[QUOTED PASSAGE]

Achieves scalability by matching GPU usage precisely with workload requirements and avoiding over-provisioning
Improves data transfer and instance replication, reducing setup times and speeding up project turnaround
Increases training reliability, improves model quality and prevents disruptions
Saves 8 hours and over $45,000 in pre-training, fine-tuning, and labor costs — resulting in a 30% overall cost reduction
Pints.ai is a Singapore-based AI solutions provider that specializes in creating compact, high-performance Large Language Models (LLMs) for financial institutions. Using Google Cloud GPU instances and Vertex AI, Pints.ai designs a scalable infrastructure that reduces costs and accelerates time-to-market for its clients.
Privacy is one of the top concerns of financial institutions adopting AI technologies. Pints.ai, a Singapore-based AI startup, was founded to empower financial enterprises with Generative AI (GenAI) platforms with unmatched data privacy, security and operational efficiency.
During the early stages of development, resource limitations were a major issue. "We were trying various options, creating our own machines, but there were limitations in how powerful the GPU could be, which affected our ability to train or fine-tune larger models," explains Calvin Tan, CTO and Co-founder. With lower-cost services, reliability was also an issue: "We spent weeks training models, only for the service to crash, wasting time and money."
Data transfer bottlenecks during model training delayed project timelines. "Given the size of the data sets and models involved, moving data between instances and across regions was time-consuming and prone to errors," says Tan. Their previous infrastructure didn’t allow them to scale resources up or down in real time, which led to underutilisation or overprovisioning, neither of which was cost-effective.
After exploring several options, they chose Google Cloud for its wide range of GPU configurations and flexible infrastructure. "Google Cloud allows us to start with smaller GPUs like the Nvidia T4 or L4 and easily scale up to more powerful options like A100s or H100s, depending on our needs," says Tan. Google Cloud's reliability avoided the system failures they had experienced with other services, helping them to train models without disruptions, which saved time, resources and costs.

[/QUOTED PASSAGE]
[LISTED RECORDS]

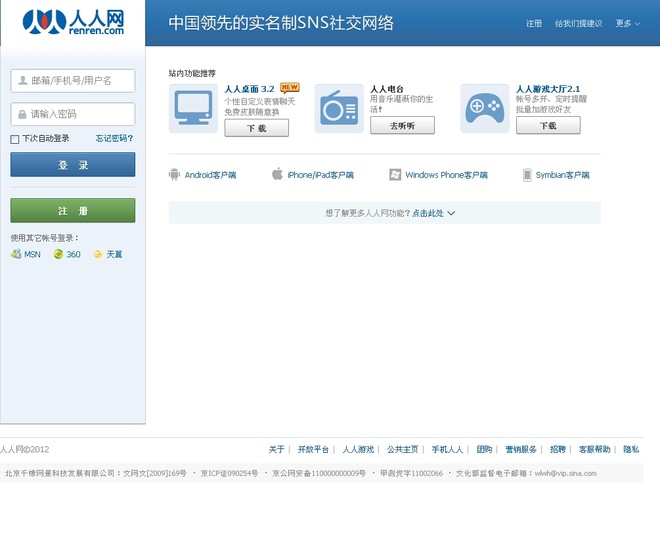Image resolution: width=660 pixels, height=533 pixels.
Task: Enable the 下次自动登录 checkbox
Action: [x=15, y=139]
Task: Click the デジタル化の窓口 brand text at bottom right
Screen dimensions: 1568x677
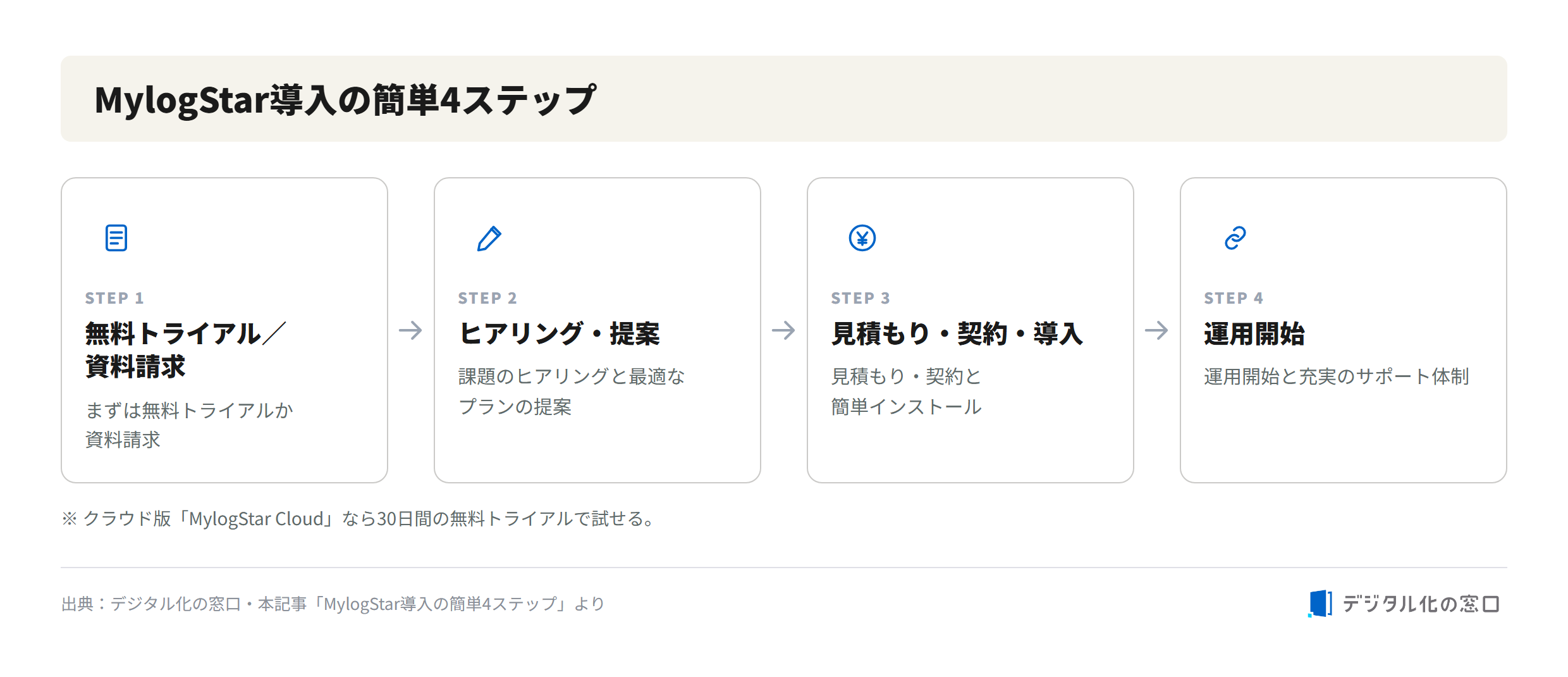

[/LISTED RECORDS]

- **THINGS TO DO**:
1 - Answer these questions from the Pints.ai case study:
(a) In which country is Pints.ai based?
(b) What two roles does Calvin Tan hold?
(c) Which smaller GPUs does Tan say Google Cloud lets them start with?
2 - Print the part of the Pints.ai case study between "Data transfer bottlenecks" and "resources and costs.", inclusive, word for word.
The listing is not needed for any of this work.

- **TASK-BY-TASK ANSWERS**:
1 -
(a) Singapore
(b) CTO and Co-founder
(c) The Nvidia T4 or L4

2 -
Data transfer bottlenecks during model training delayed project timelines. "Given the size of the data sets and models involved, moving data between instances and across regions was time-consuming and prone to errors," says Tan. Their previous infrastructure didn’t allow them to scale resources up or down in real time, which led to underutilisation or overprovisioning, neither of which was cost-effective.
After exploring several options, they chose Google Cloud for its wide range of GPU configurations and flexible infrastructure. "Google Cloud allows us to start with smaller GPUs like the Nvidia T4 or L4 and easily scale up to more powerful options like A100s or H100s, depending on our needs," says Tan. Google Cloud's reliability avoided the system failures they had experienced with other services, helping them to train models without disruptions, which saved time, resources and costs.